■ EXCERPTED TEXT
────
A practical use case of climate to the balance sheet with Clyde & Co

How do we bring climate to the balance sheet?

Clyde & Co has been at the forefront of legal thinking on how existing accounting standards (IAS 37 & IAS 38) create the framework for recognizing climate liabilities and assets.

Join the Climate Liabilities and Assets Initiative for a discussion with leading experts shaping this debate:

Paddy Linighan, Clyde & Co

Luke Baldwin, Nature Broking

Andrew Watson, Rethinking Capital

Mika Morse, Climate Liabilities and Assets Initiative

Thomas Annicq, Climate Liabilities and Assets Initiative oneshot.earth

Together, we’ll explore how constructive obligations under IAS 37 and recognition of intangible assets under IAS 38 can flip the “upside-down incentives” in today’s accounting—and unlock decision-useful information for boards, investors, and markets.

This is a critical conversation for boards, CFOs, investors, lawyers, and auditors who want to understand how accounting for climate is possible today, creates better outcomes, and why it matters for the transition.

Clyde & Co — Putting “Climate on the Balance Sheet”

Who/what

  • Global law firm: ~500 partners, ~3,000 legal professionals, ~5,500 staff across ~70 offices; single global partnership model.

  • Commitment: Net zero by 2038.

  • Operating reality: A material share of revenue depends on clients with decarbonization expectations (in the top-25 clients alone, 19 have carbon-reduction plans; 17 have net-zero/SBTi targets). Talent attraction/retention (early-career “ze/lennials”) also pushes credibility.

The trigger (why now)

  • March 2022: A major client contract hard-wired short-term decarbonization targets into Clyde & Co’s supplier terms. This collapsed the “2050 horizon” into a 3-year deliverable, reframing the board discussion from cost of action to cost of inaction (lost revenue in the multi-millions).

Governance & authenticity

  • As a law firm advising on climate risk and litigation exposure, greenwash risk had to be near-zero. They paired the ambition with an operational roadmap (initially with Carbon Intelligence, now Accenture).

  • Program structured around three pillars: (i) DEI/wellbeing/pro bono/social impact, (ii) environmental sustainability & biodiversity (relevant here).

Strategy architecture (two coordinated tracks)

  1. Decarbonize operations (Scopes 1–3)

    • Scope 1–2: renewables, energy retrofits, facilities upgrades.

    • Scope 3: business travel program redesign and supplier engagement (purchased goods/services) incl. switching to more sustainable vendors—recognizing real switching costs.

  2. Secure removals/credits for residuals

    • Build a forward portfolio of high-integrity removals to cover the hard-to-abate tail in 2038—buy earlier, hold, and retire later.

    • Rationale: hedge future price spikes, fix supply, provide early liquidity to quality projects (brings the climate intervention forward in time).

Financing signal

  • Sustainability-linked credit facilities (SLLs):

    • KPIs: combined Scope 1+2 and Scope 3 emissions targets (plus a DEI KPI).

    • Outcome: interest-rate step-downs for meeting KPIs; aligns treasury with the transition plan and showcases credibility to banks/investors.
────
■ DIRECTIONS
Answer these questions from the Clyde & Co text:
1. By what year has the firm committed to reaching net zero?
2. Which two accounting standards does the text name as the framework for recognizing climate liabilities and assets?
3. Among the firm's top-25 clients, how many have carbon-reduction plans?
Rely only on the Clyde & Co text for what comes next.

■ INFORMATION SUPPLIED
────
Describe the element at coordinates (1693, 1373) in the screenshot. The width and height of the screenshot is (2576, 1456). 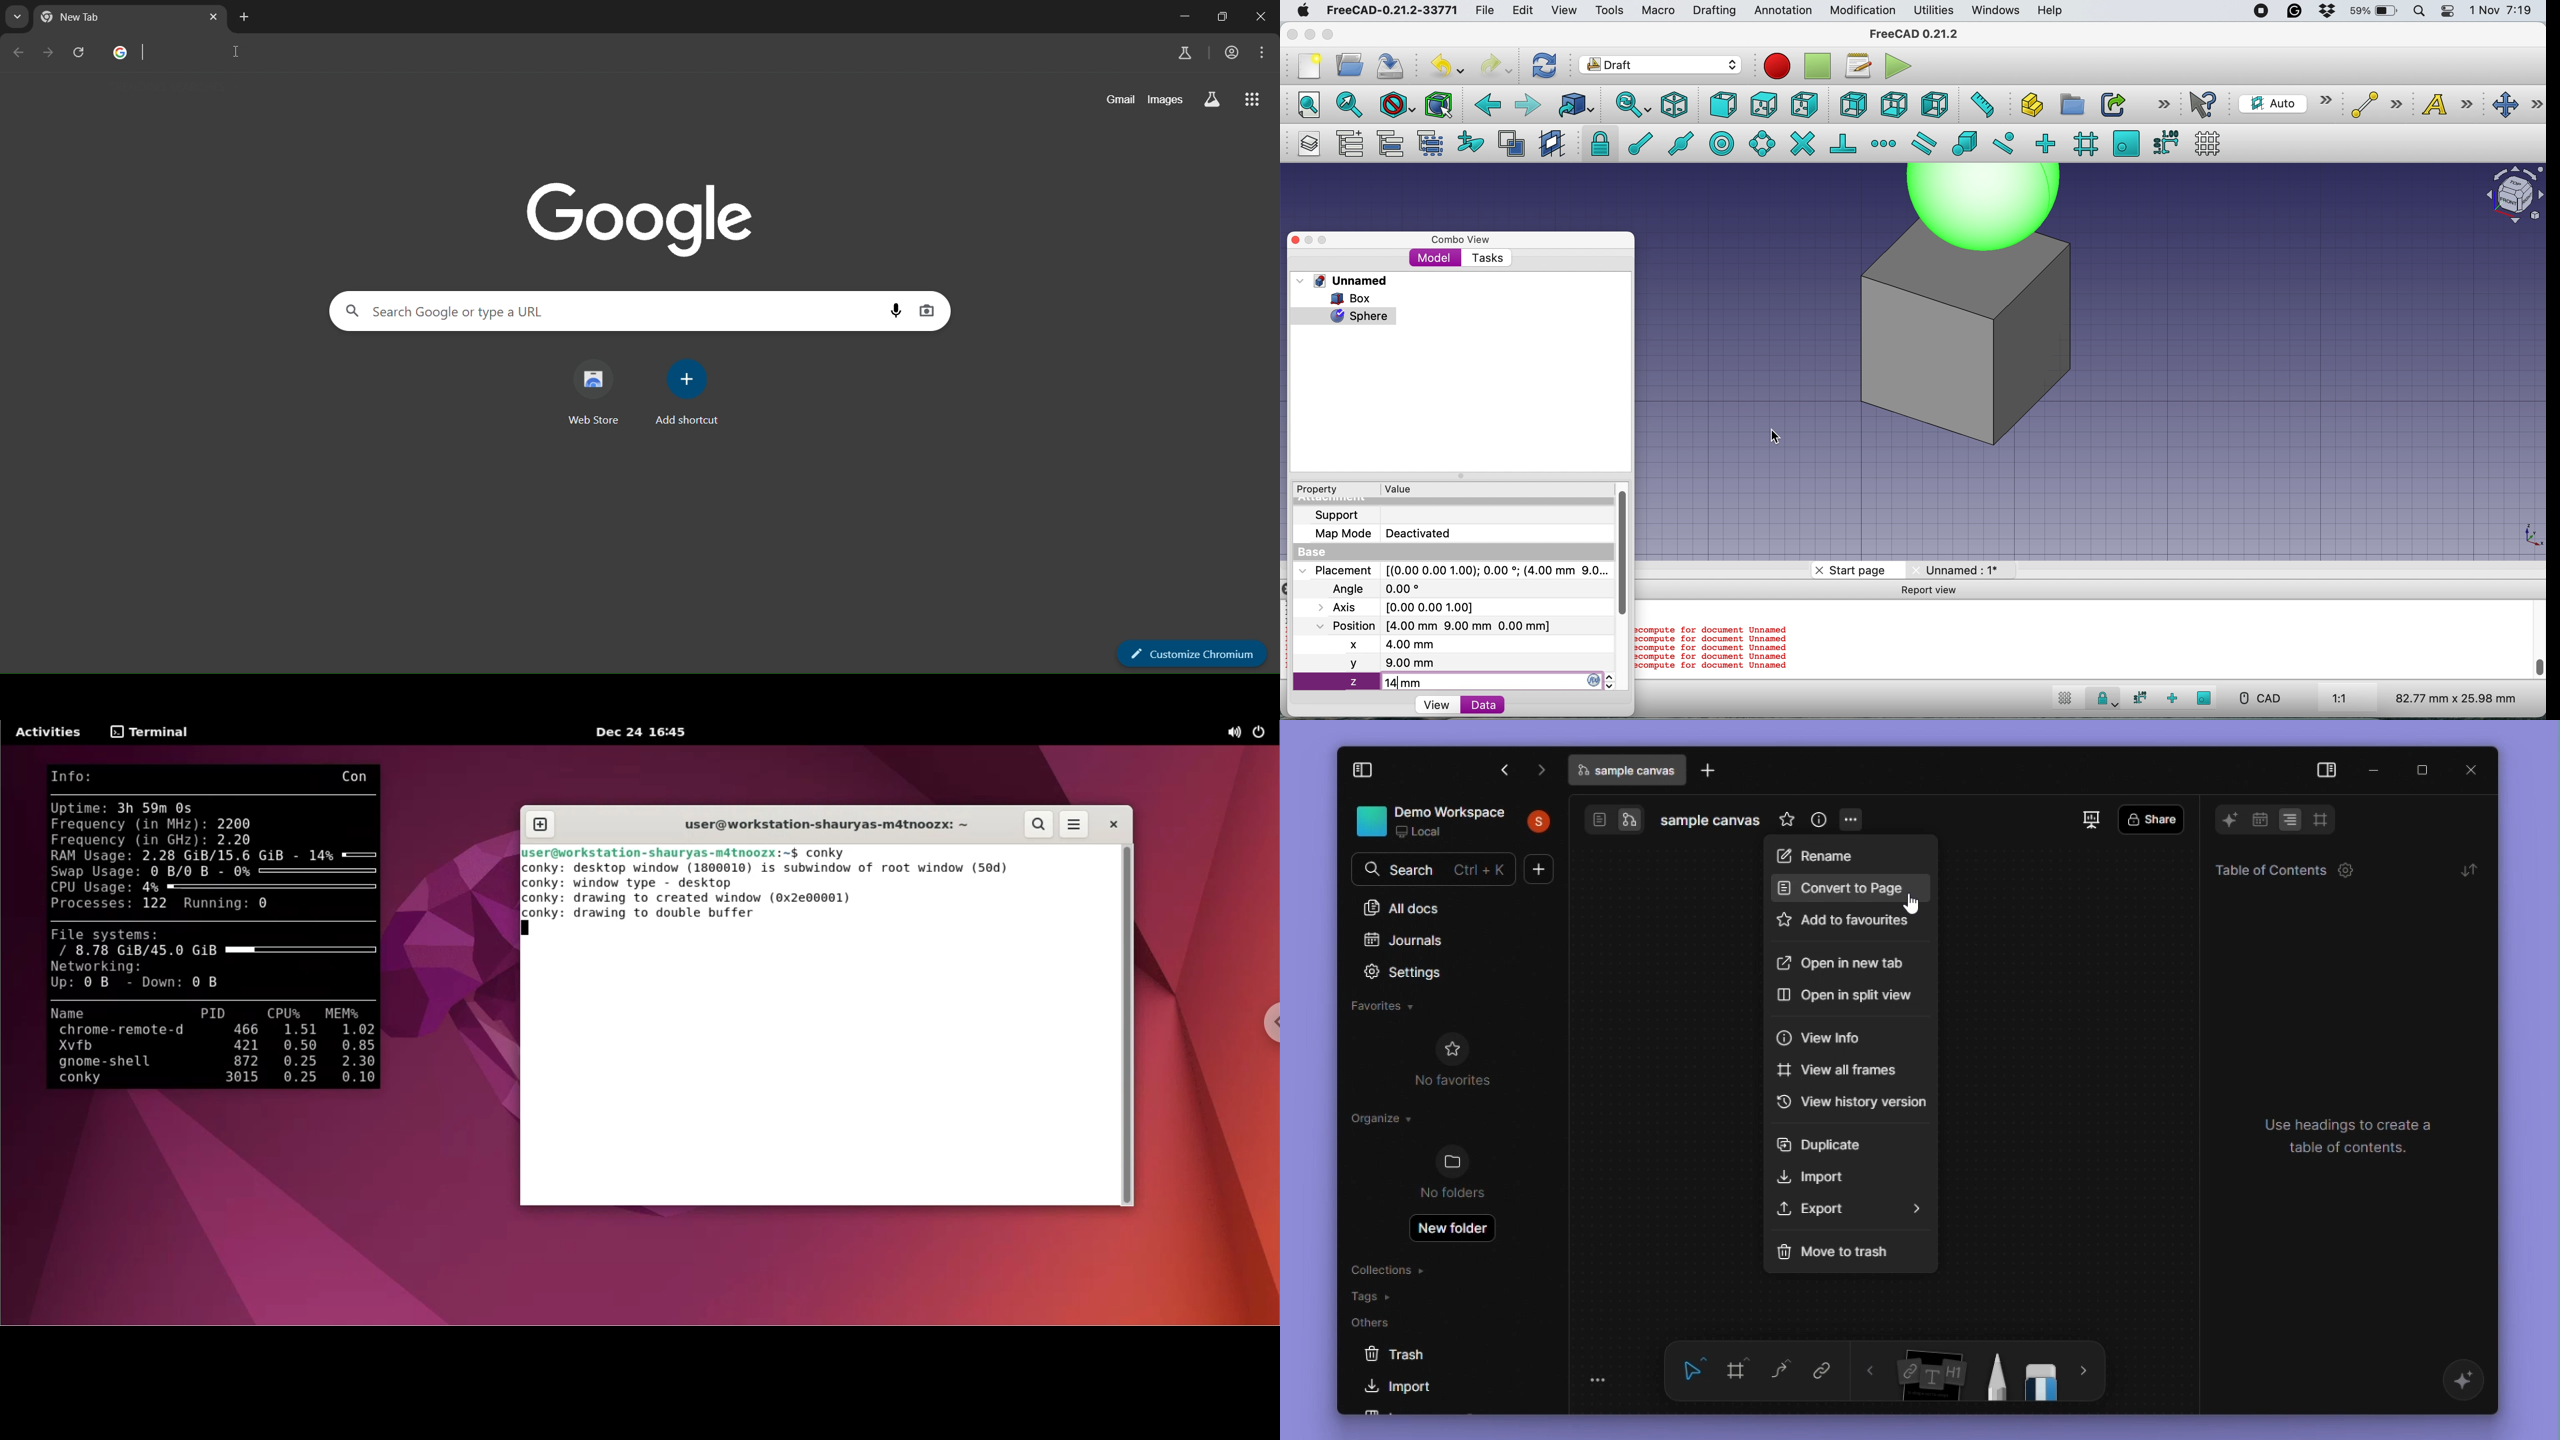
I see `select tool` at that location.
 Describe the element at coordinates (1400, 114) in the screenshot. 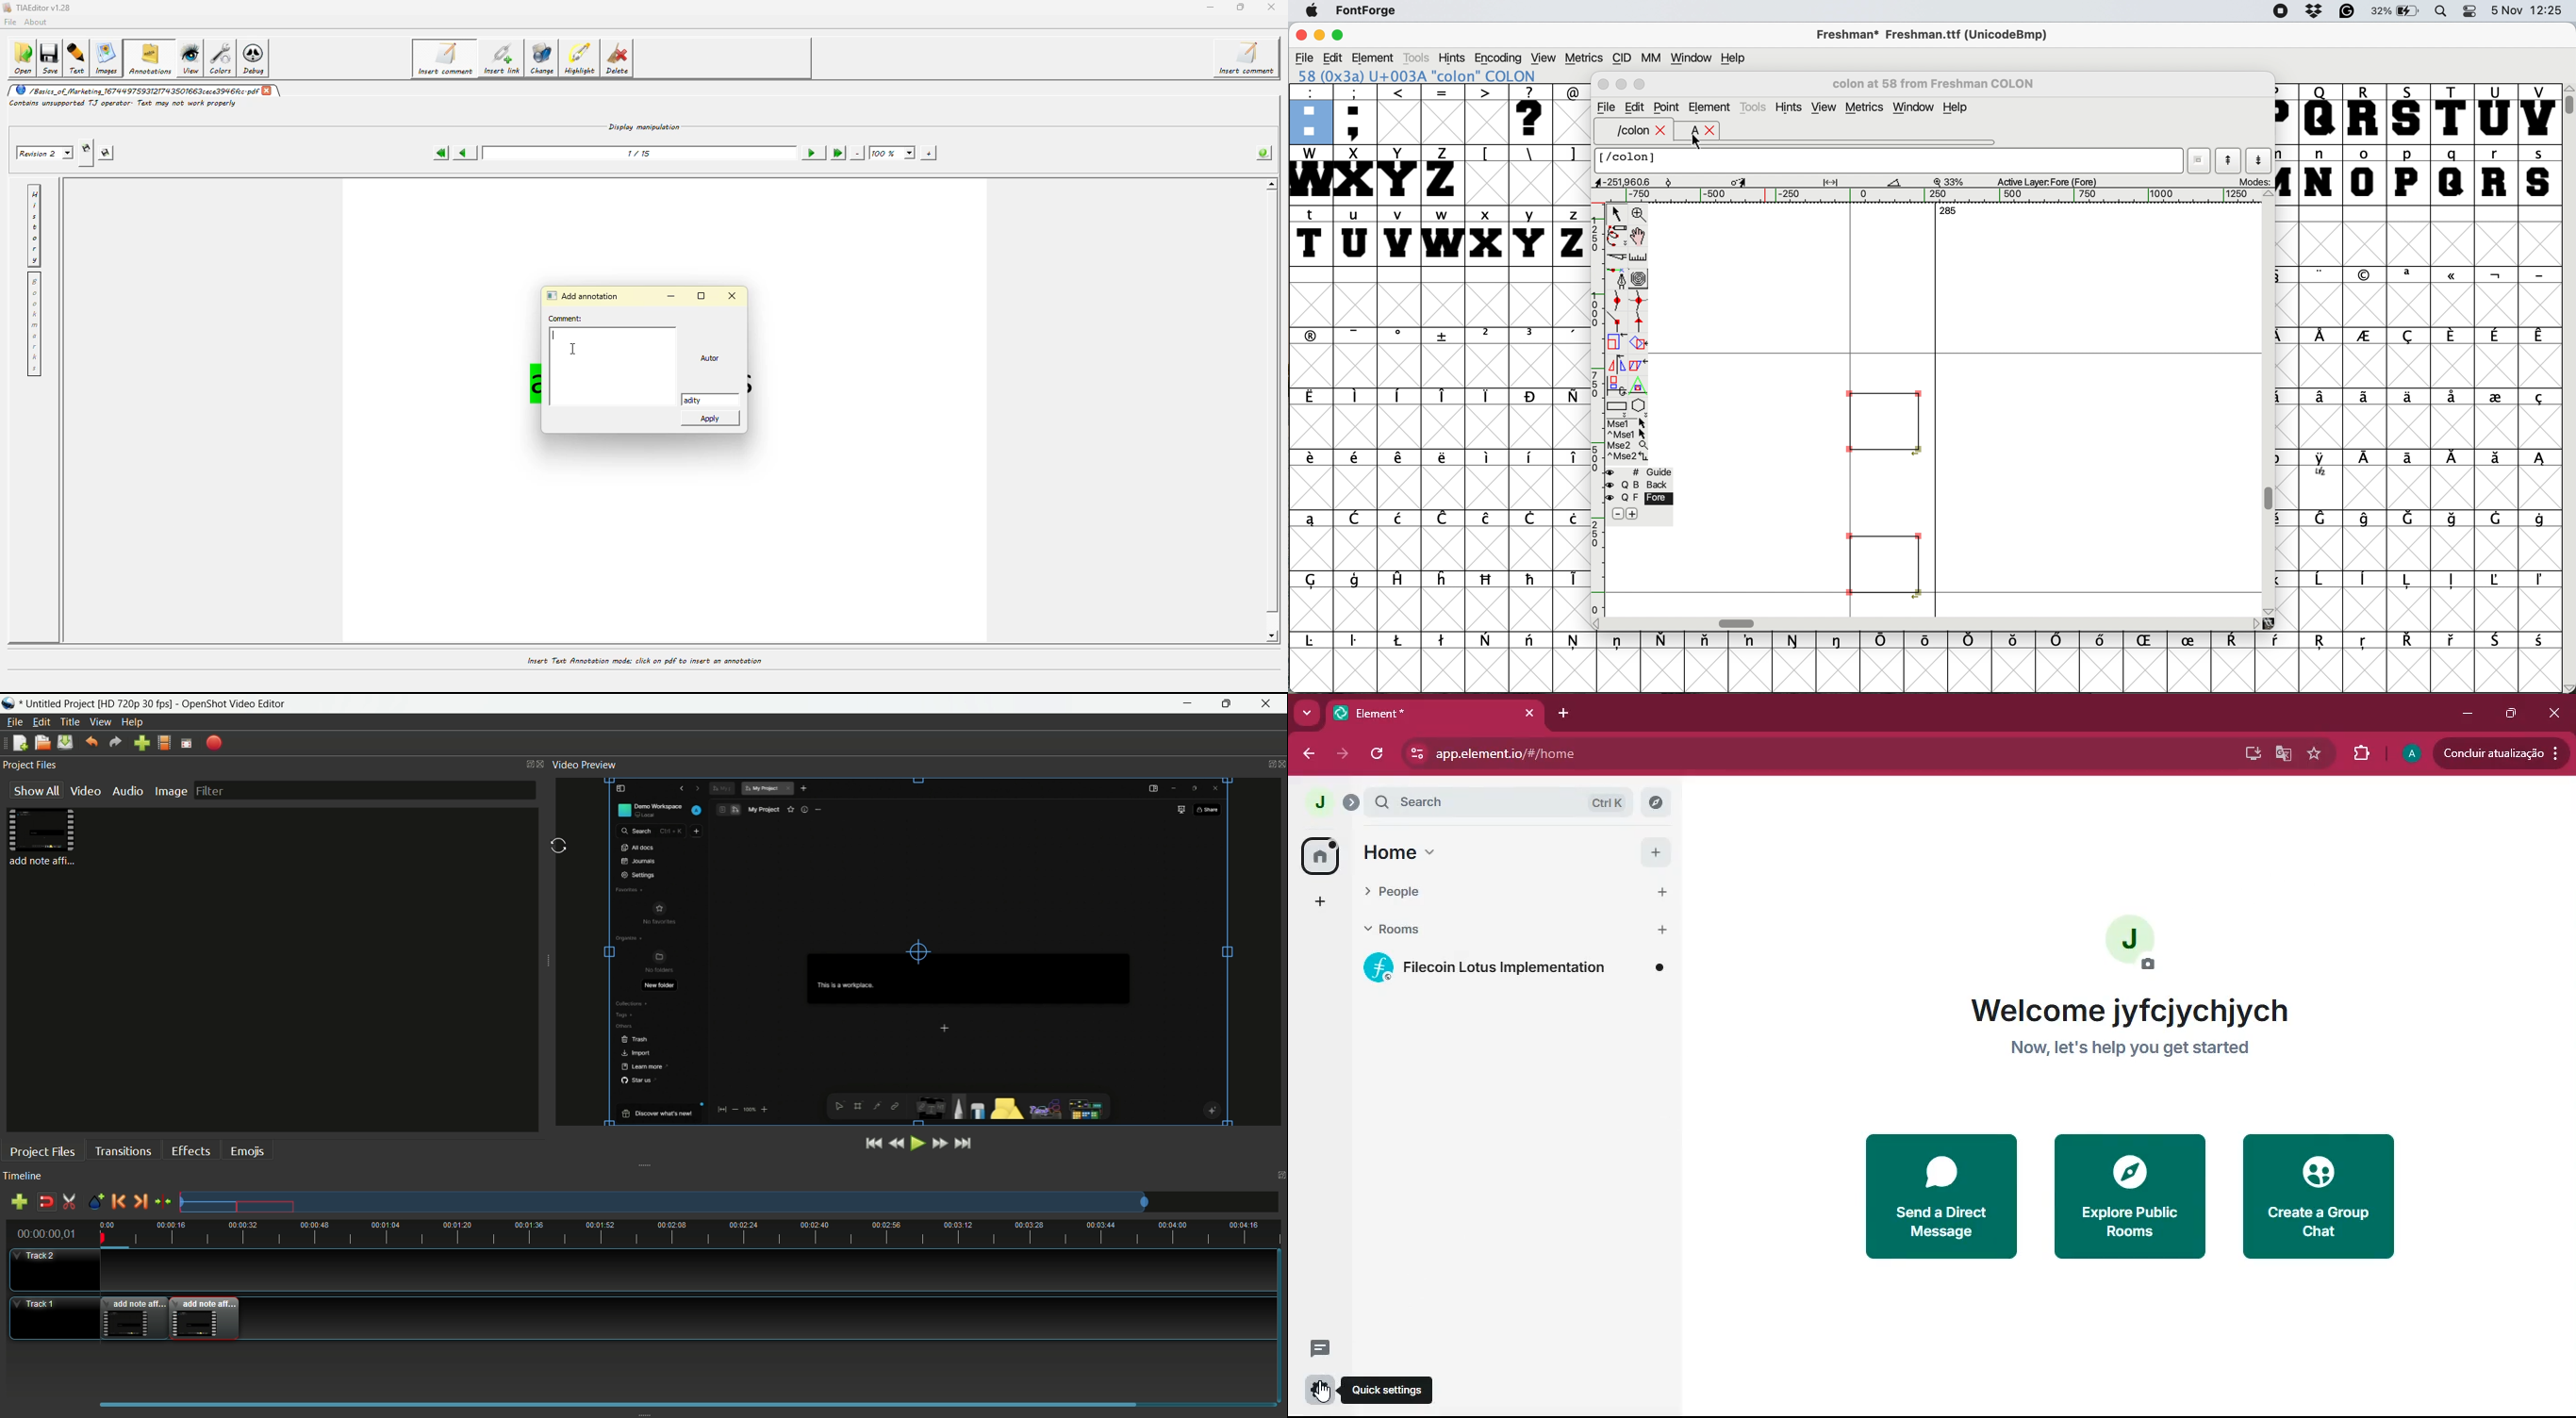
────
■ REPLY TO THE TASK
1. 2038
2. IAS 37 and IAS 38
3. 19